The difference between his current lawsuit against MDA and the 2005 case is that this time Hartmann is making other constitutional arguments as to why he shouldn’t be regulated at all such as the right of association between Hartmann and each of his individual customers and the right to privacy. Baer argues that part of the constitutional right to privacy is informed adults having the right to make a choice about the foods they eat. Baer argues as well in the petition that “consumers have a fundamental right to nurture their families which includes making decisions on what food to place on the dinner table.”
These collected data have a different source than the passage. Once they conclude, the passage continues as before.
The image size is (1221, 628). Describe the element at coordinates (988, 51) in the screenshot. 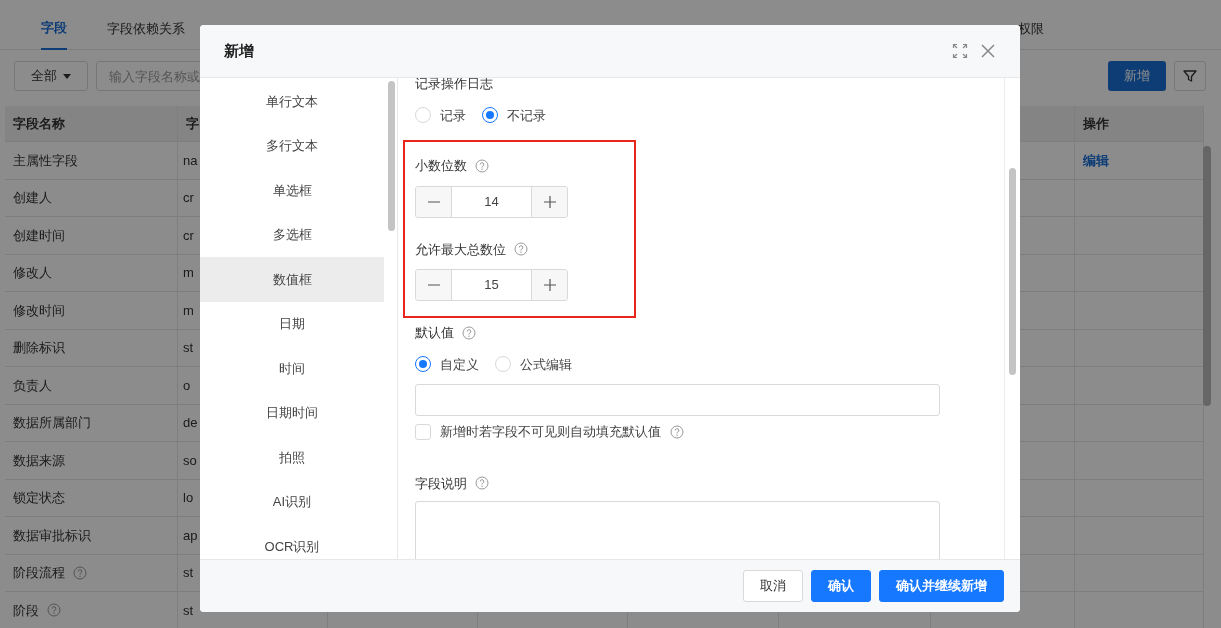

I see `close-icon` at that location.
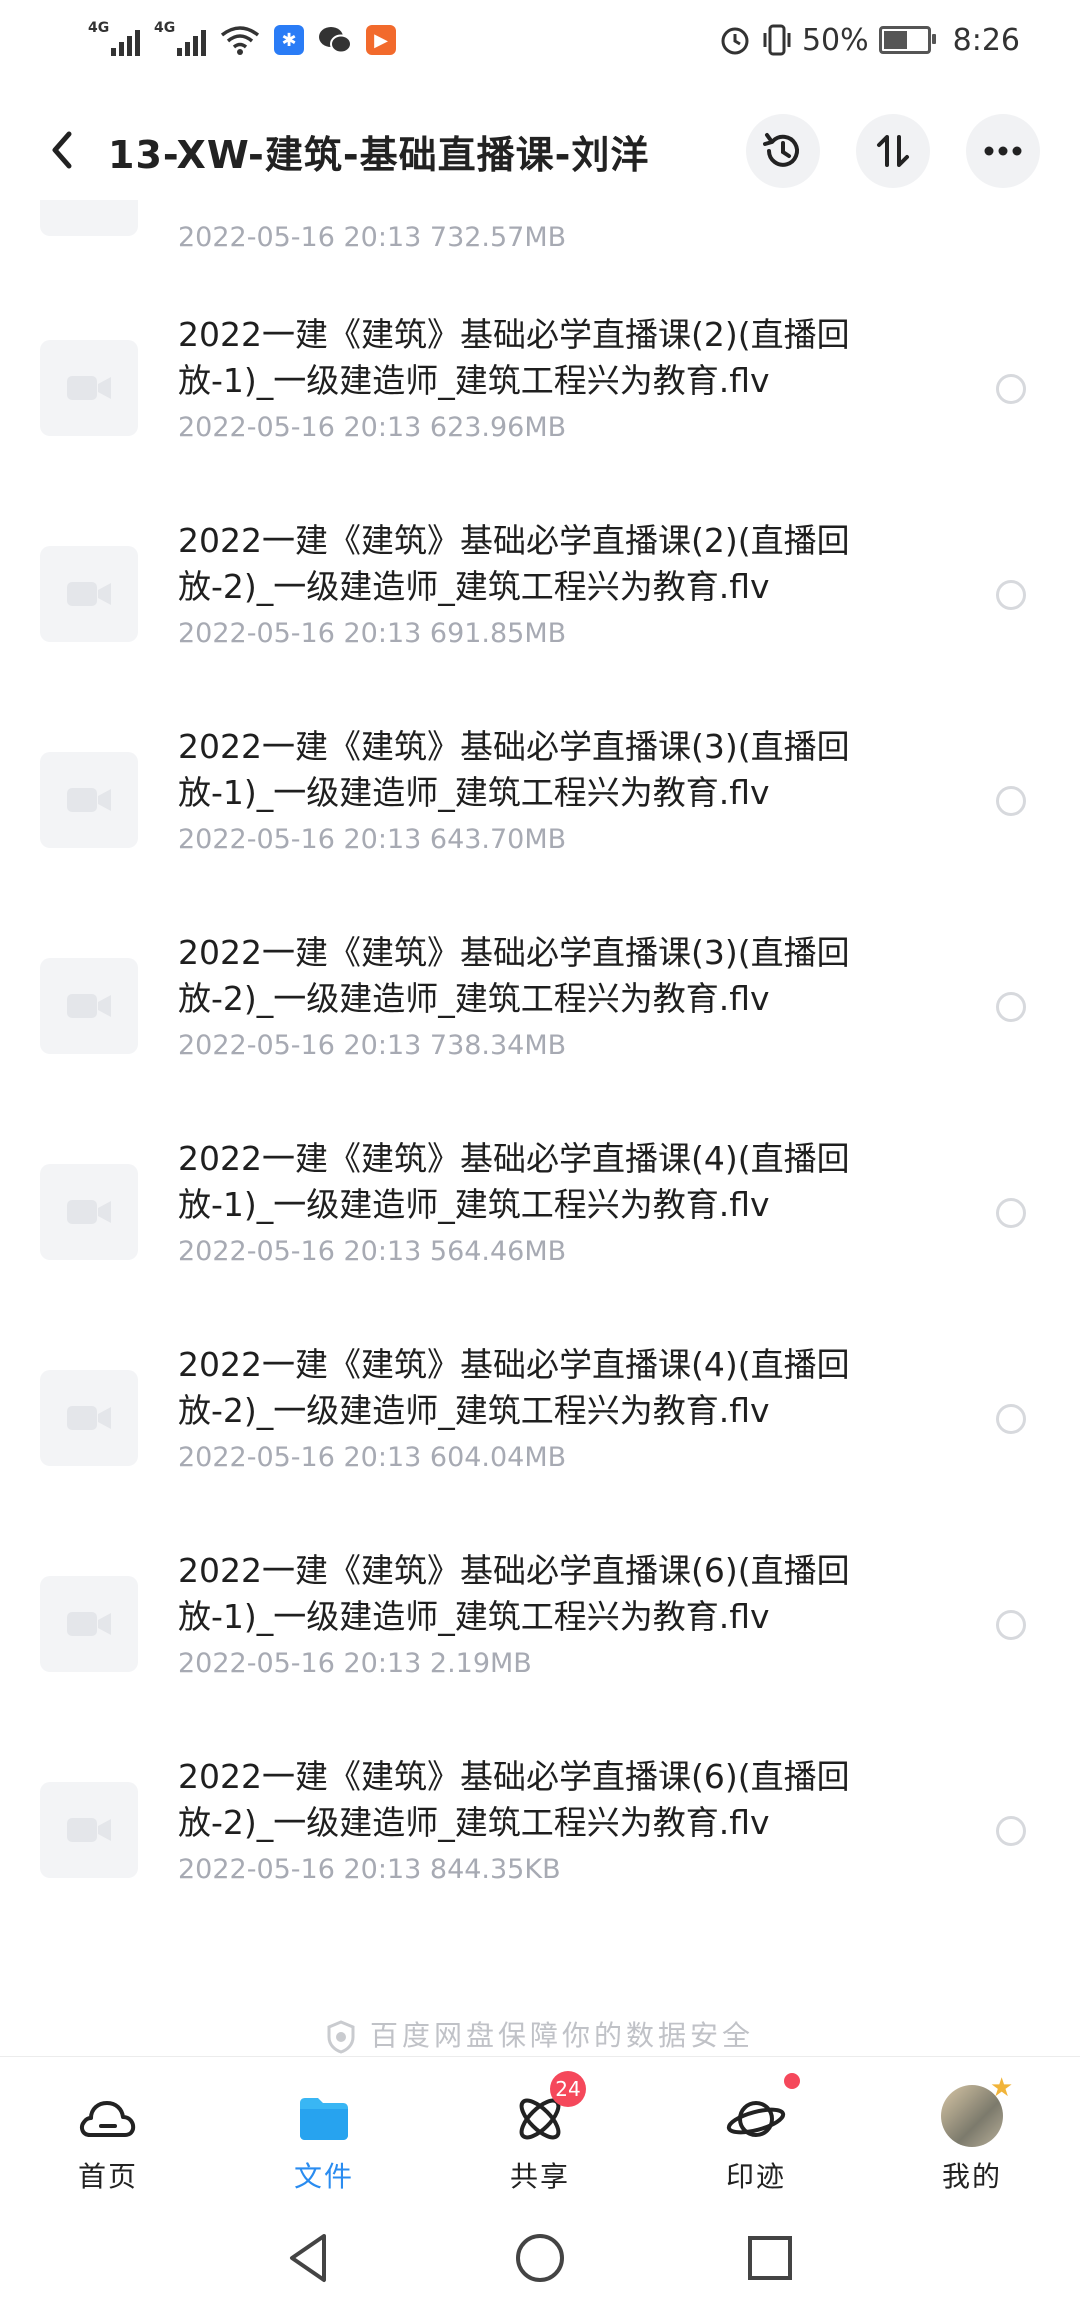 The width and height of the screenshot is (1080, 2312). Describe the element at coordinates (324, 2176) in the screenshot. I see `nav-label: 文件` at that location.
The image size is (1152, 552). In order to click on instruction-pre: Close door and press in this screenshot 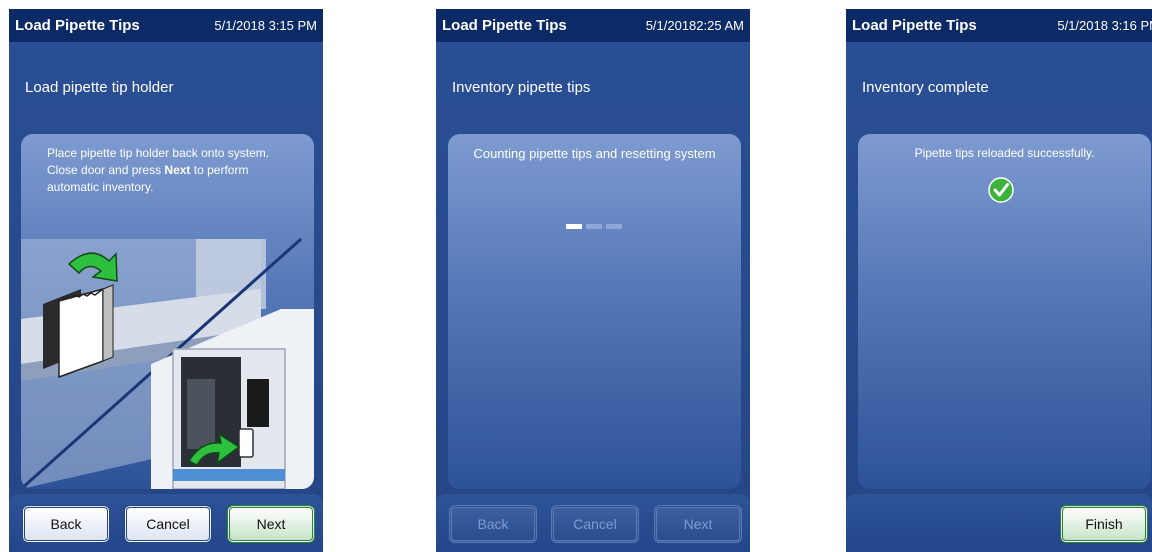, I will do `click(106, 170)`.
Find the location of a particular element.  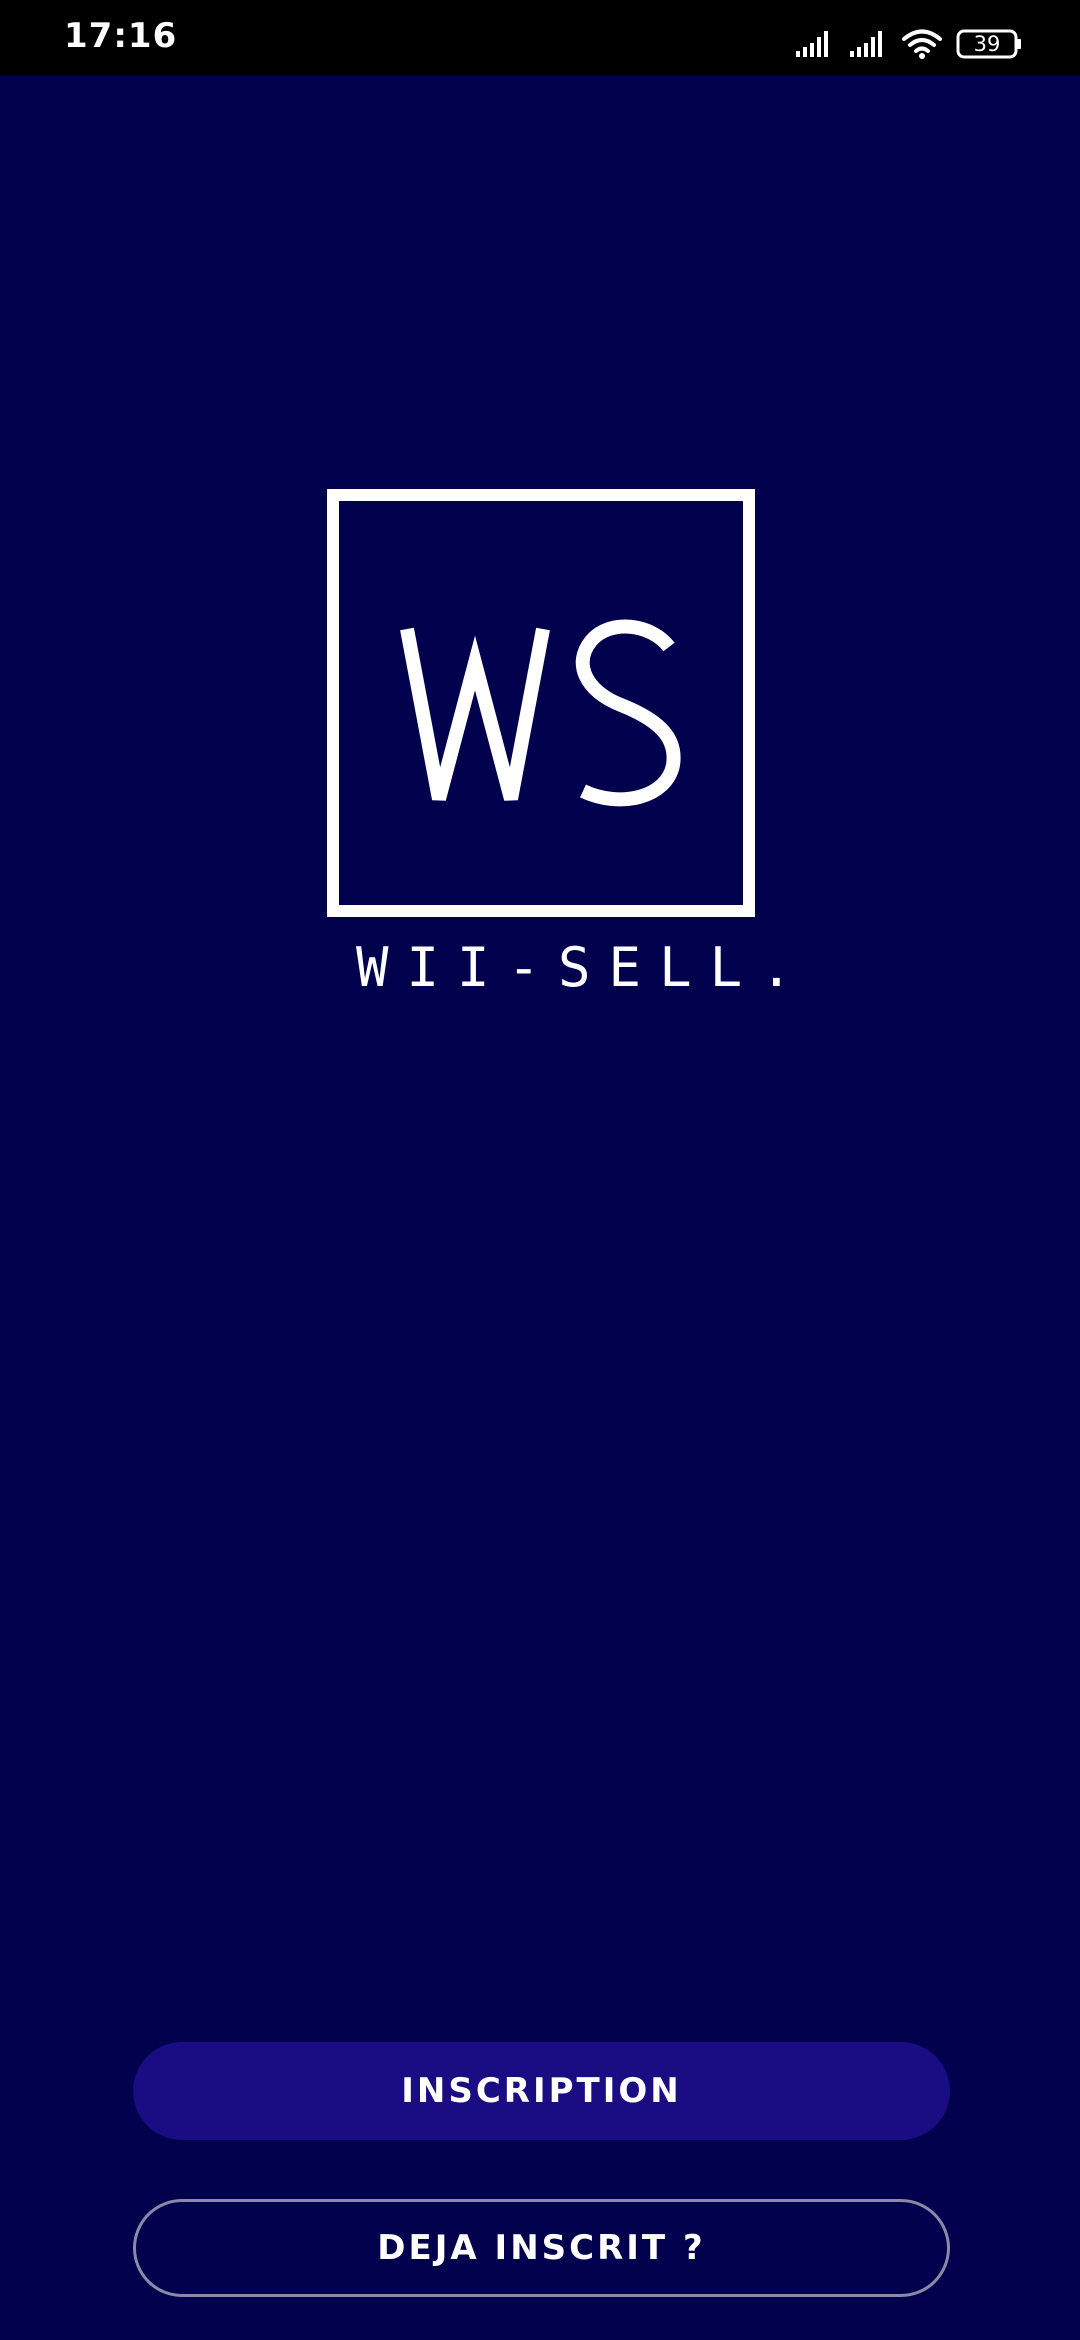

battery-icon: 39 is located at coordinates (989, 44).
In addition to Hartmann, Grand Marais dairy farmer Dave Berglund is also litigating the issue of whether MDA has jurisdiction to inspect his dairy. Like Hartmann, Berglund only sells the products of his farm, primarily raw dairy, direct to consumers; Berglund has refused to let MDA officials onto his property, claiming they have no jurisdiction to inspect his farm. In the Berglund case, the Cook County judge hearing the matter distinguished the 2005 case on the grounds that the Supreme Court addressed the issue of the right to sell custom processed meat, not the issue of MDA’s authority to inspect a farm in the first place. There will likely be a ruling before the end of the year on whether MDA has jurisdiction over the Berglund farm.
The Hartmann and Berglund cases are bookend challenges to MDA’s power to regulate farms selling and peddling their products direct to consumers. A favorable ruling in either case can lead back to a time in Minnesota when the government left direct transactions between family farms and consumers alone.